T-Mobile US cuts jobs despite industry-leading profitability
T-Mobile US has become the latest telecoms operator to cut staff, citing the increasing cost of attracting and retaining customers.
August 24, 2023
T-Mobile US has become the latest telecoms operator to cut staff, citing the increasing cost of attracting and retaining customers.
The US mobile operator revealed on Thursday that over the next five weeks it will make changes to its business that will result in around 5,000 job cuts, which amounts to just under 7% of its workforce.
The cuts will come primarily from corporate and back-office roles, while some technology positions will also be eliminated, the operator’s chief executive Mike Sievert said in an email to staff, reproduced in an SEC filing. T-Mobile will mainly eliminate duplicate roles, Sievert said, or those aligned to systems and process that are changing or no longer fit with company priorities. In some areas of the business the telco plans to implement more centralised models to improve efficiency and reduce costs, he said.
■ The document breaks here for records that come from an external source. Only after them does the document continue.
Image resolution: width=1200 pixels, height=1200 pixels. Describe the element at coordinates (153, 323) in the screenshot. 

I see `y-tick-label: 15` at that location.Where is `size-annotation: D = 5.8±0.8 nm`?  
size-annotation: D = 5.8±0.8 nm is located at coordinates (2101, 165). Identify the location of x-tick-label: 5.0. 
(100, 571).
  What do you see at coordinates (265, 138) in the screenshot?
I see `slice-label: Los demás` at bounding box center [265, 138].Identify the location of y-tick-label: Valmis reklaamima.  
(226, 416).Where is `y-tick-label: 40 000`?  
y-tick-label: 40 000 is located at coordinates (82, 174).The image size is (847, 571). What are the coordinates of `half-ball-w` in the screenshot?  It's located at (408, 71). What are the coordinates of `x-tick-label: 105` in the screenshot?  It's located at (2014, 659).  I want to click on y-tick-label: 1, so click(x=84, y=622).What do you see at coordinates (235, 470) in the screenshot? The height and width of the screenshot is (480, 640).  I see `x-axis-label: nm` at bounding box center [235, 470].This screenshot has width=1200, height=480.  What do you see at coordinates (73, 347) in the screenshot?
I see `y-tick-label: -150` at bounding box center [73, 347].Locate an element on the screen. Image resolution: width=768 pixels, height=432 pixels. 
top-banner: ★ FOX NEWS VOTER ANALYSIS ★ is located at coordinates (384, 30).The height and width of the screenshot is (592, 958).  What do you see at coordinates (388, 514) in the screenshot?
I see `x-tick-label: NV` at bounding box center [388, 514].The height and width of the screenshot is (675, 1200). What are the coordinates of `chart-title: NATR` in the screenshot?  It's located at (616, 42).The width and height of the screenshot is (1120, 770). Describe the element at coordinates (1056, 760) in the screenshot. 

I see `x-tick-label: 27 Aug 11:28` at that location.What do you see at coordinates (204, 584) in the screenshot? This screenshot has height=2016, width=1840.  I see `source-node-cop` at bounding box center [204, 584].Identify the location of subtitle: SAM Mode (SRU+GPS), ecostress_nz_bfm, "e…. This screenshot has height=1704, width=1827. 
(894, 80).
Retail and customer care jobs will be unaffected.
“After this process is complete, I do not envision any additional widespread company reductions again in the foreseeable future,” Sievert said, which will be scant consolation to those about to lose their jobs.
While the CEO’s explanation initially makes it seem that duplication – perhaps attributable to the Sprint merger – and the simplification of certain systems are the core reasons for the move, he goes on to basically blame customer expectations and the rising cost of satisfying those customers.
“What it takes to attract and retain customers is materially more expensive than it was just a few quarters ago. We’ve been out-running this trend by accelerating merger synergies, and building our high-speed Internet business faster than expected, and out-performing in a few other areas. However, it is clear that doing everything we are doing and just doing it faster is not enough to deliver on these changing customer expectations going forward,” Sievert wrote.
“Today’s changes are all about getting us efficiently focused on a finite set of winning strategies, so that we can continue to out-pace our competitors and have the financial capability to deliver a differentiated network and customer experience to a continually growing customer base, while simultaneously meeting our obligations to our shareholders,” he added.
Putting it like that makes it all sound pretty reasonable. But when you consider that less than a month ago T-Mobile US was crowing about delivering “industry-leading growth in customers and profitability,” in a second quarter results announcement in which it also hiked full-year guidance, it becomes a bitter pill to swallow for employees.
Indeed, T-Mobile US posted Q2 postpaid net account additions of 299,000, net customer additions of 1.6 million, and a number of other operational metrics that it declared to be the best in the industry. While that might seem to gel with Sievert’s point about acquisition and retention costs, and doing the right thing by shareholders, the telco’s own words at the time tell a different story.
“The company continues to translate its industry-leading customer growth into best-in-class growth in service revenues, net income, and core Adjusted EBITDA, while raising full-year 2023 guidance,” it said. “Furthermore, T-Mobile continues delivering on its plan to return value to stockholders, buying back $3.5 billion of common stock throughout the quarter.”
T-Mobile US generated over $19 billion in revenue in the three months to the end of June and adjusted EBITDA of $7.4 billion, while its bottom line came in at $2.2 billion.
Of course, it is over-simplistic to judge T-Mobile US’s business on its headline operational and financial statistics alone. But the short time that elapsed between the two announcements makes the job cuts news particularly galling for its staff.